__Problem details__:
Below are some records. Print all of them exactly as they appear.
[Opening Data section section]
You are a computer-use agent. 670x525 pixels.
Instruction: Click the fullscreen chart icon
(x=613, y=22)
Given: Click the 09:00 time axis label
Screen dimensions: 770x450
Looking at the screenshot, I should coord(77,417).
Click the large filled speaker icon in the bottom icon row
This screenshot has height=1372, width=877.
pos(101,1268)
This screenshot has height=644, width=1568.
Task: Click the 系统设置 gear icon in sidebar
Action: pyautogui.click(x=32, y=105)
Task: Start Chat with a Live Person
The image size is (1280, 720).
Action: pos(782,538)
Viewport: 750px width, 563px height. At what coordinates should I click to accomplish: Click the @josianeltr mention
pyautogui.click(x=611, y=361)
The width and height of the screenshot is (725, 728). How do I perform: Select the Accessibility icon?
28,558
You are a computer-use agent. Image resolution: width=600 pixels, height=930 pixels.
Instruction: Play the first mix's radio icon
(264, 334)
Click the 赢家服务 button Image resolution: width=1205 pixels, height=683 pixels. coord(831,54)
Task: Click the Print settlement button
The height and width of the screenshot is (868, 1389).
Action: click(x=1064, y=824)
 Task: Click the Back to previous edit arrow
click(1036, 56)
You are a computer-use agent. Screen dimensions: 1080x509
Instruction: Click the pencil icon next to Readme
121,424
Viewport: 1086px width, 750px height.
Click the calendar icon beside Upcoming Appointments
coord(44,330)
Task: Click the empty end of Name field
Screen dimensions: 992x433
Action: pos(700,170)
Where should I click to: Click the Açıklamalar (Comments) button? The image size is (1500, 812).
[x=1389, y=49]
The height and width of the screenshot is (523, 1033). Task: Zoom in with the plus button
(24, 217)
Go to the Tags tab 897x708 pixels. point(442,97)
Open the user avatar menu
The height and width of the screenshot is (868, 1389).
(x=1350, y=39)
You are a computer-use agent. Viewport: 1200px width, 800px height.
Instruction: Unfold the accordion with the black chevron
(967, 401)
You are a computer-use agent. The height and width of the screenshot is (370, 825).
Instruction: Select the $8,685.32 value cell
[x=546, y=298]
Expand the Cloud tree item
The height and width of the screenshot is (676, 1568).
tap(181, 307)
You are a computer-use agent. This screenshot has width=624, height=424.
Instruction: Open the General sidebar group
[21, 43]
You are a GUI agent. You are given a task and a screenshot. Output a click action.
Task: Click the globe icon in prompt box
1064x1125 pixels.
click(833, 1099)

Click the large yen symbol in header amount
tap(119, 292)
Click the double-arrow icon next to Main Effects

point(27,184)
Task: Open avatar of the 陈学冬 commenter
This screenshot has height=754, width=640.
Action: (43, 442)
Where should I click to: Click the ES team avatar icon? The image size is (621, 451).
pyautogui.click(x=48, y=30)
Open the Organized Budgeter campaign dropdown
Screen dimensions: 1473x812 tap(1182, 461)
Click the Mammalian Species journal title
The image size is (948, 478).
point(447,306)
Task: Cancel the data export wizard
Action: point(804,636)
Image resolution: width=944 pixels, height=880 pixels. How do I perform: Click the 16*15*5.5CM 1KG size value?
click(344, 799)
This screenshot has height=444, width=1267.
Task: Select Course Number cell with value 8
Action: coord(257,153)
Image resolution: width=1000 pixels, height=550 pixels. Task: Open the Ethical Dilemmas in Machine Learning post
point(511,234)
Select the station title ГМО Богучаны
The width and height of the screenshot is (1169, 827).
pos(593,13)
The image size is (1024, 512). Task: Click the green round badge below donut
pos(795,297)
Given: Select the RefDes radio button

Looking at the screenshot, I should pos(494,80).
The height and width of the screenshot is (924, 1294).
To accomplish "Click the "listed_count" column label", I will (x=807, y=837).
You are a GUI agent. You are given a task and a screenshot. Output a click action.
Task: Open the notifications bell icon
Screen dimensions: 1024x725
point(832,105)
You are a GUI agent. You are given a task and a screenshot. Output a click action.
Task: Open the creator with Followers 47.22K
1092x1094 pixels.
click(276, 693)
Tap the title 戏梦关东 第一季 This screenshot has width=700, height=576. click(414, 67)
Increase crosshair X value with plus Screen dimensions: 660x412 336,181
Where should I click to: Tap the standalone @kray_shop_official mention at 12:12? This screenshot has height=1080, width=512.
[Closing Data section section]
__Task answer__:
You are a computer-use agent. 670x525 pixels.
Instruction: Click the fullscreen chart icon
(x=613, y=22)
Given: Click the 09:00 time axis label
Screen dimensions: 770x450
Looking at the screenshot, I should coord(77,417).
Click the large filled speaker icon in the bottom icon row
This screenshot has height=1372, width=877.
pos(101,1268)
This screenshot has height=644, width=1568.
Task: Click the 系统设置 gear icon in sidebar
Action: pyautogui.click(x=32, y=105)
Task: Start Chat with a Live Person
The image size is (1280, 720).
Action: pos(782,538)
Viewport: 750px width, 563px height. At what coordinates should I click to accomplish: Click the @josianeltr mention
pyautogui.click(x=611, y=361)
The width and height of the screenshot is (725, 728). How do I perform: Select the Accessibility icon?
28,558
You are a computer-use agent. Image resolution: width=600 pixels, height=930 pixels.
Instruction: Play the first mix's radio icon
(264, 334)
Click the 赢家服务 button Image resolution: width=1205 pixels, height=683 pixels. coord(831,54)
Task: Click the Print settlement button
The height and width of the screenshot is (868, 1389).
Action: click(x=1064, y=824)
 Task: Click the Back to previous edit arrow
click(1036, 56)
You are a computer-use agent. Screen dimensions: 1080x509
Instruction: Click the pencil icon next to Readme
121,424
Viewport: 1086px width, 750px height.
Click the calendar icon beside Upcoming Appointments
coord(44,330)
Task: Click the empty end of Name field
Screen dimensions: 992x433
Action: pos(700,170)
Where should I click to: Click the Açıklamalar (Comments) button? The image size is (1500, 812).
[x=1389, y=49]
The height and width of the screenshot is (523, 1033). Task: Zoom in with the plus button
(24, 217)
Go to the Tags tab 897x708 pixels. point(442,97)
Open the user avatar menu
The height and width of the screenshot is (868, 1389).
(x=1350, y=39)
You are a computer-use agent. Viewport: 1200px width, 800px height.
Instruction: Unfold the accordion with the black chevron
(967, 401)
You are a computer-use agent. The height and width of the screenshot is (370, 825).
Instruction: Select the $8,685.32 value cell
[x=546, y=298]
Expand the Cloud tree item
The height and width of the screenshot is (676, 1568).
tap(181, 307)
You are a computer-use agent. This screenshot has width=624, height=424.
Instruction: Open the General sidebar group
[21, 43]
You are a GUI agent. You are given a task and a screenshot. Output a click action.
Task: Click the globe icon in prompt box
1064x1125 pixels.
click(833, 1099)

Click the large yen symbol in header amount
tap(119, 292)
Click the double-arrow icon next to Main Effects

point(27,184)
Task: Open avatar of the 陈学冬 commenter
This screenshot has height=754, width=640.
Action: (43, 442)
Where should I click to: Click the ES team avatar icon? The image size is (621, 451).
pyautogui.click(x=48, y=30)
Open the Organized Budgeter campaign dropdown
Screen dimensions: 1473x812 tap(1182, 461)
Click the Mammalian Species journal title
The image size is (948, 478).
point(447,306)
Task: Cancel the data export wizard
Action: point(804,636)
Image resolution: width=944 pixels, height=880 pixels. How do I perform: Click the 16*15*5.5CM 1KG size value?
click(344, 799)
This screenshot has height=444, width=1267.
Task: Select Course Number cell with value 8
Action: coord(257,153)
Image resolution: width=1000 pixels, height=550 pixels. Task: Open the Ethical Dilemmas in Machine Learning post
point(511,234)
Select the station title ГМО Богучаны
The width and height of the screenshot is (1169, 827).
pos(593,13)
The image size is (1024, 512). Task: Click the green round badge below donut
pos(795,297)
Given: Select the RefDes radio button

Looking at the screenshot, I should pos(494,80).
The height and width of the screenshot is (924, 1294).
To accomplish "Click the "listed_count" column label", I will (x=807, y=837).
You are a GUI agent. You are given a task and a screenshot. Output a click action.
Task: Open the notifications bell icon
Screen dimensions: 1024x725
point(832,105)
You are a GUI agent. You are given a task and a screenshot. Output a click action.
Task: Open the creator with Followers 47.22K
1092x1094 pixels.
click(276, 693)
Tap the title 戏梦关东 第一季 This screenshot has width=700, height=576. click(414, 67)
Increase crosshair X value with plus Screen dimensions: 660x412 336,181
Where should I click to: Tap the standalone @kray_shop_official mention at 12:12? This screenshot has height=1080, width=512.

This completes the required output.